Date of Birth: 14th Jan 1929

Maura Imbert
T+T Icons In Science & Technology Volume I

Maura Imbert nee Cooke was born on January 14th 1929 in Dublin, Ireland. She attended St. Louis Convent for both primary and secondary schooling. She attained her Bachelor of Science in Chemistry from the University College Dublin (1953); Master of Science in Chemistry was concluded at Trinity College, Dublin University (1968) and a doctorate in biochemistry (1973). She also completed a Master of Science degree in astronomy online from James Cook University, Australia (2005) and holds a diploma in bacteriology.

At CARIRI, Dr. Imbert pioneered research on essential oils such as thyme oil used in cosmetics. She led a project in the full utilisation of mangoes which culminated in an international conference in 1994. She researched medicinal plants and successfully test marketed a health drink based on cold-stabilised Aloe Vera gel. She developed and patented a food preservative based on spices that could be used as a substitute for chemical preservatives in some beverages. This has been successfully incorporated into the local soft drink industry. She introduced the idea of Microbial Enhanced Oil Recovery to TRINTOC (now Petrotrin), a process that is successfully carried out today.

Dr. Imbert popularised the field of Astronomy for several years through her weekly newspaper column. She also authored the book “Caribbean Skies” in 1998 and edited “Tropical Skies” and “Trinidadian Skies” in 1990 and 1987 respectively. A founding member of the Trinidad and Tobago Astronomical Society, Dr. Imbert has served as its President since 1972. She was involved in the precise videotaping of the occultation of a star by Titania, one of the moons of the planet Uranus. This occultation was investigated by astronomers world-wide and as a result, this once-in-a-lifetime event can now be viewed by many international astronomical societies and on several websites.

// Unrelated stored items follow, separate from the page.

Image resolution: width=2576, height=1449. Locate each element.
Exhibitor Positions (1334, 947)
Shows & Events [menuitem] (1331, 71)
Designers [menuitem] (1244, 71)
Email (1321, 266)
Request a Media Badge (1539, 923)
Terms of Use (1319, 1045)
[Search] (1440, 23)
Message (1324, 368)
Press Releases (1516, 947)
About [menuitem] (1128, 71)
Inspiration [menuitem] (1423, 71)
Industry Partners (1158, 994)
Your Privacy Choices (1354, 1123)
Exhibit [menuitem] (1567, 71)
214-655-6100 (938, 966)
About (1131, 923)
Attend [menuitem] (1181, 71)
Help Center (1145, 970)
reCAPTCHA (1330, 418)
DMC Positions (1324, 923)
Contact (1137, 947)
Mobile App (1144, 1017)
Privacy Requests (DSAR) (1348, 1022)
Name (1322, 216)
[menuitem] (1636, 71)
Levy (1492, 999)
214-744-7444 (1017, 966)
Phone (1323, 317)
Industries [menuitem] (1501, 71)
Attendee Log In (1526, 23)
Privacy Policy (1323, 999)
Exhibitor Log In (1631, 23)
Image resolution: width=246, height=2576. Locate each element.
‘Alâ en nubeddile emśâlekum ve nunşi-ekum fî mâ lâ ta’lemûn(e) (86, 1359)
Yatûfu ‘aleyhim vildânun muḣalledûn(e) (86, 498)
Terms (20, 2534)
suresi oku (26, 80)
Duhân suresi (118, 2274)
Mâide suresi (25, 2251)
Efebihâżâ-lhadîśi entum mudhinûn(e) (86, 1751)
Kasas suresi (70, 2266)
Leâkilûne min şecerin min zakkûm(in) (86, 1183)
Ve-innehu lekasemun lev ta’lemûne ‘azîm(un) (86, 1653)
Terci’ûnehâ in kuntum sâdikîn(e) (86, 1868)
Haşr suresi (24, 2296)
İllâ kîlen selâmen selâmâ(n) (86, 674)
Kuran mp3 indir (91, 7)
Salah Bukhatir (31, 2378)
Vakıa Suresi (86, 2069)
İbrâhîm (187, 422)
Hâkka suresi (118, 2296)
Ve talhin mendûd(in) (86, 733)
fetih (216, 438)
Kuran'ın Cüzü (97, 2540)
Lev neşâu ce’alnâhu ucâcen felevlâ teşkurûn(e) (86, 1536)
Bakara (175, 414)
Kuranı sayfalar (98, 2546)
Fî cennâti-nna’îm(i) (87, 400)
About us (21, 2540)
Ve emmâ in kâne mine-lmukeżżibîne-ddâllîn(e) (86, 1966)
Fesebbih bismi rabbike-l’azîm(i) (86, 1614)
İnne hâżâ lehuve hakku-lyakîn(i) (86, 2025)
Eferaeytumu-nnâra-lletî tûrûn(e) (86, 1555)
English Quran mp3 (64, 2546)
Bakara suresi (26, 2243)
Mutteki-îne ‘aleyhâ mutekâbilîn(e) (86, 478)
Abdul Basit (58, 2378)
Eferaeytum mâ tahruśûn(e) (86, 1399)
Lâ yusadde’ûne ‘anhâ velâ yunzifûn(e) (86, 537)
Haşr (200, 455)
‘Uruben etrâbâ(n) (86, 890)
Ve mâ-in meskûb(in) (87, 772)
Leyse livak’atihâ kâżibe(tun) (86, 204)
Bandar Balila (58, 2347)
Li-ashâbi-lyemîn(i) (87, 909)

Dr. Imbert currently teaches at UWI and she is also an industrial consultant. She is researching the Archaeoastronomy of the Arawaks and Caribs and the possibility that a “Tropical Stonehenge” exists in Antigua. A firm believer in hard work, she advises that, “one should never stop learning.” Her philosophy for life is that, “with God’s help all things are possible.” With her positive outlook on life, the stars are truly her limit.